### Description of the task
What lines in the material hold the string "computer"? Return every one of them.

________

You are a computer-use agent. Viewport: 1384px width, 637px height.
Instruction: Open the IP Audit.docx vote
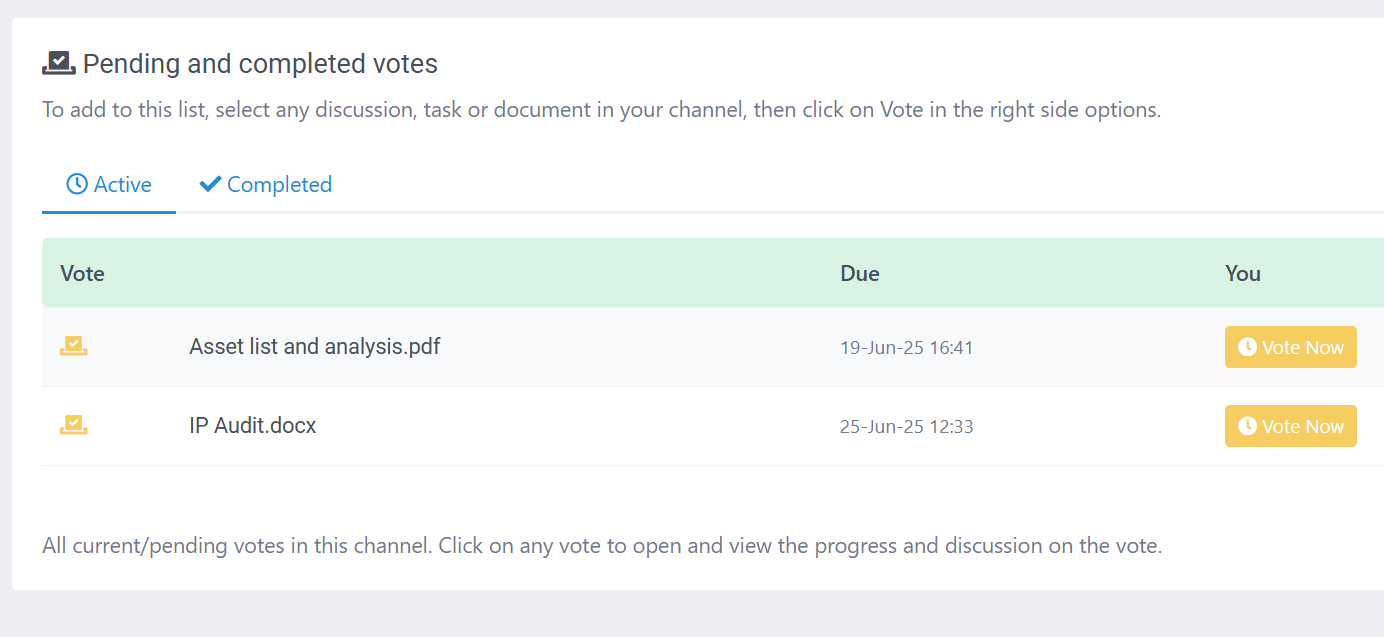coord(253,425)
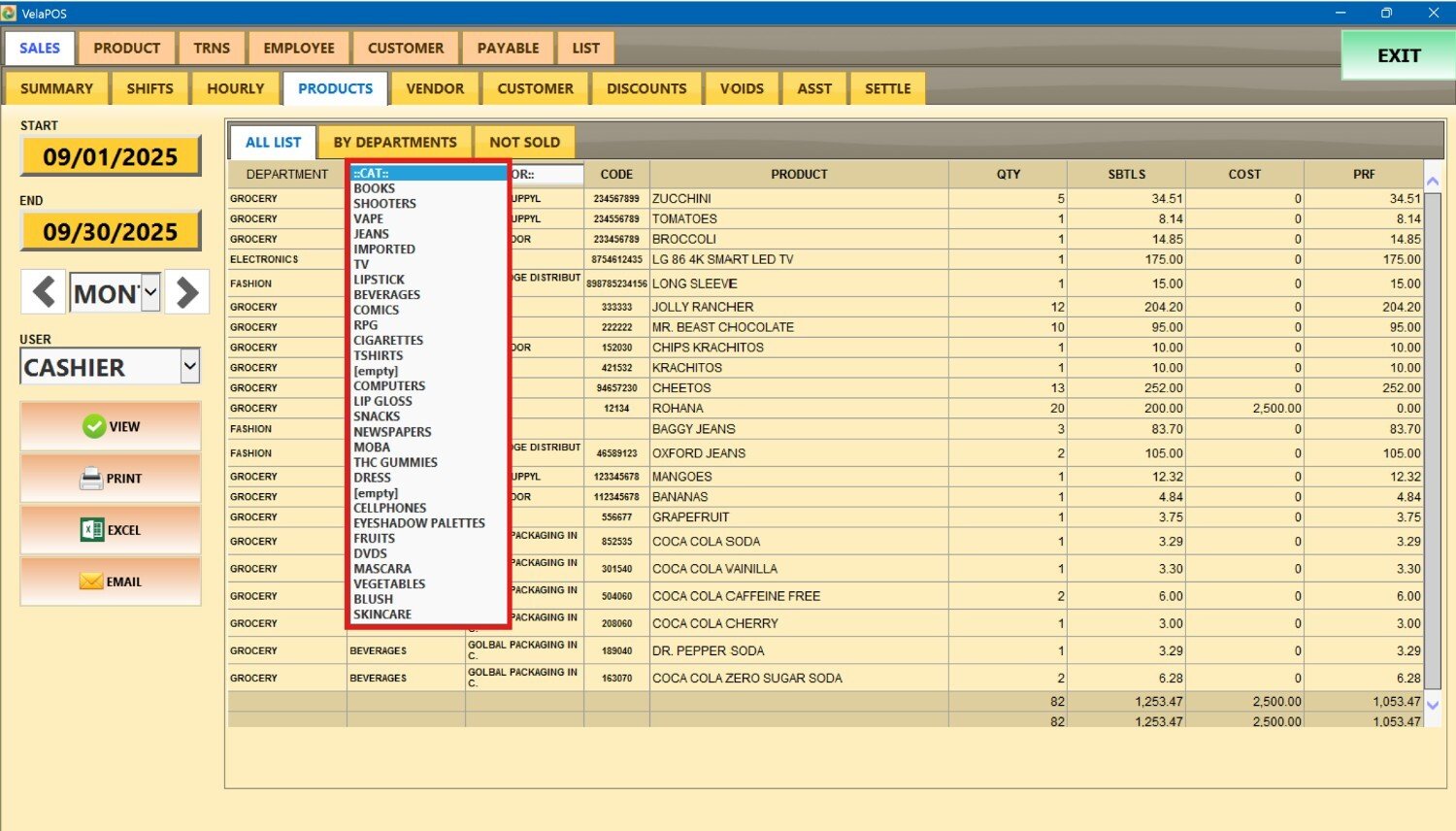
Task: Choose CIGARETTES from the category list
Action: coord(388,341)
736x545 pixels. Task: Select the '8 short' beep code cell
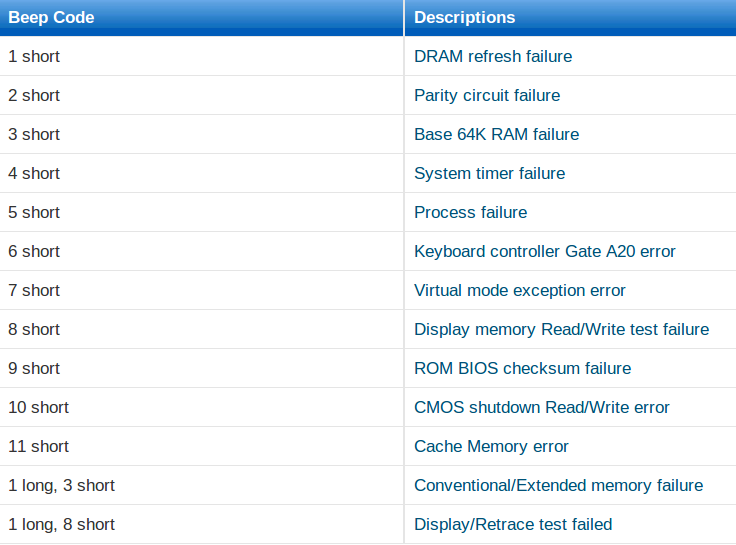[201, 329]
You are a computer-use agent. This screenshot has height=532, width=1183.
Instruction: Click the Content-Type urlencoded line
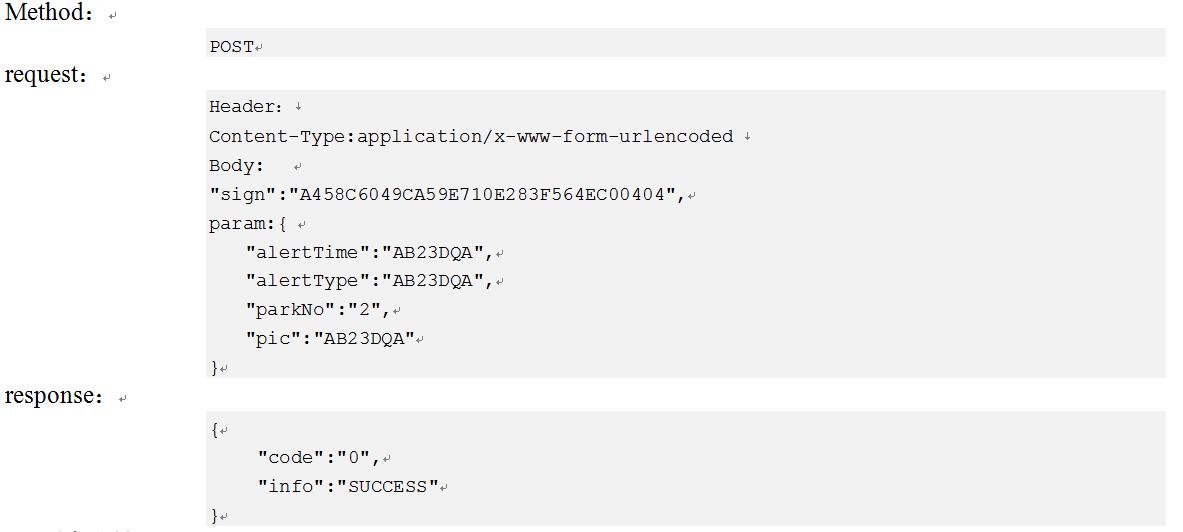coord(471,137)
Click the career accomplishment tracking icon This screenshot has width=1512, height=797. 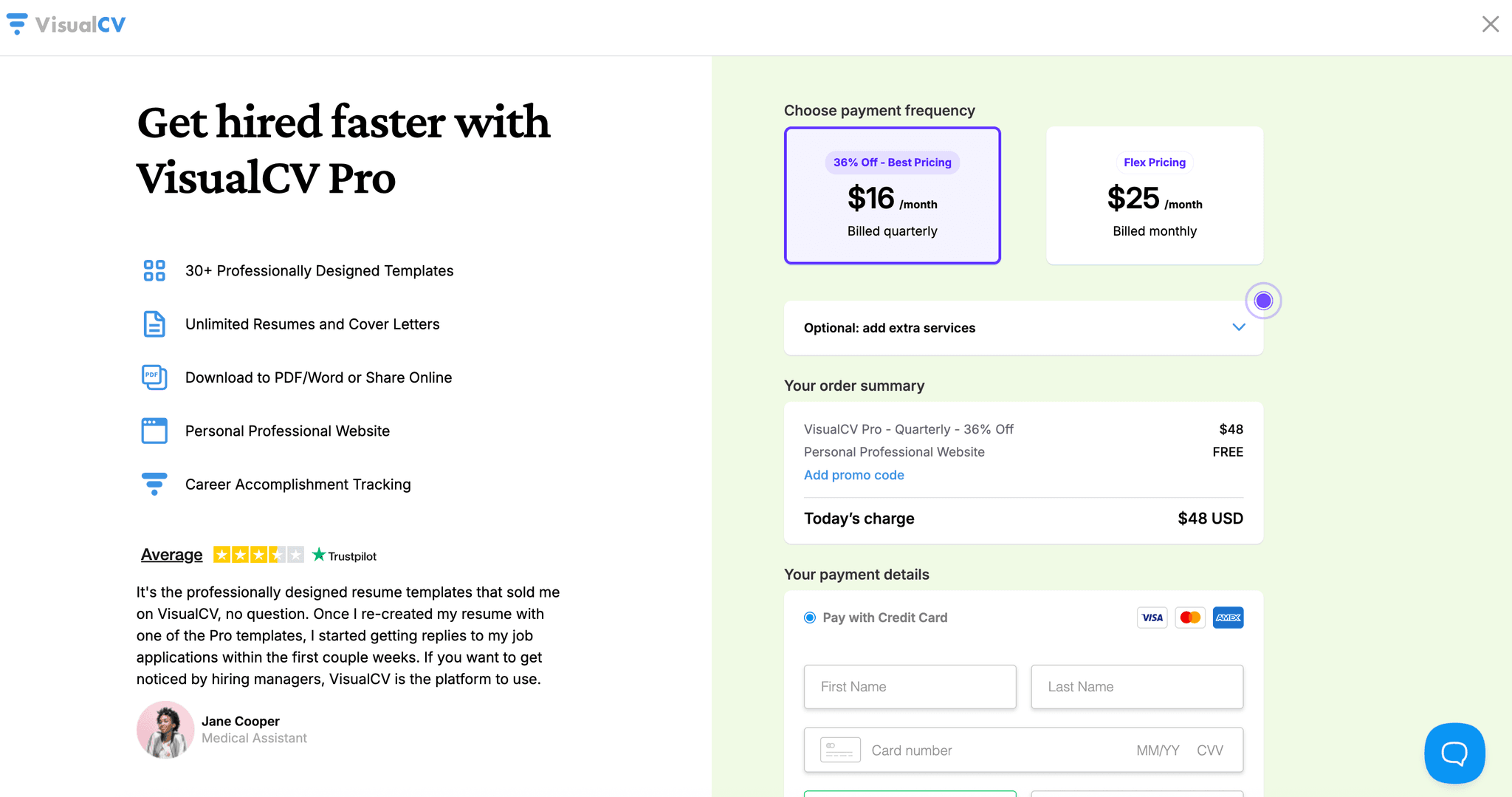(x=154, y=484)
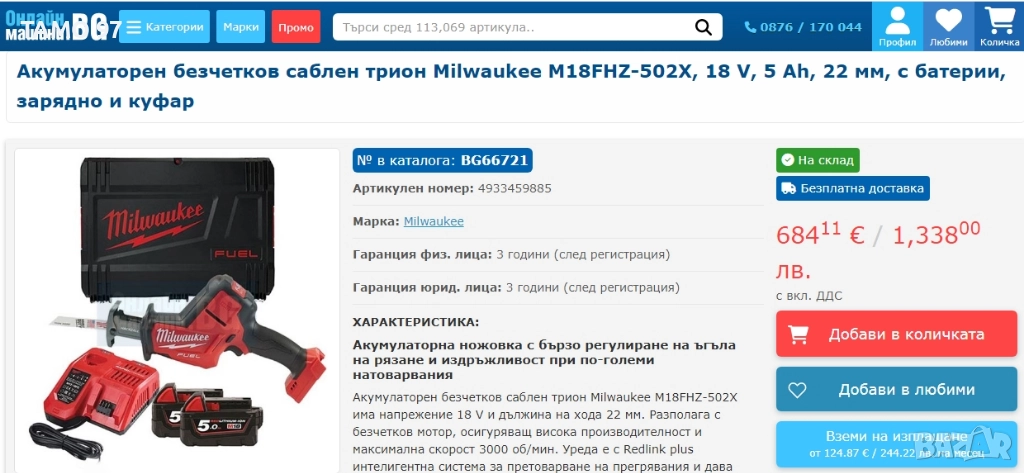Click the magnifying glass search icon
The width and height of the screenshot is (1024, 473).
(x=703, y=27)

________

### Solution to this task
You are a computer-use agent. Viewport: 1384px width, 637px height.
You are a computer-use agent. This screenshot has height=532, width=1183.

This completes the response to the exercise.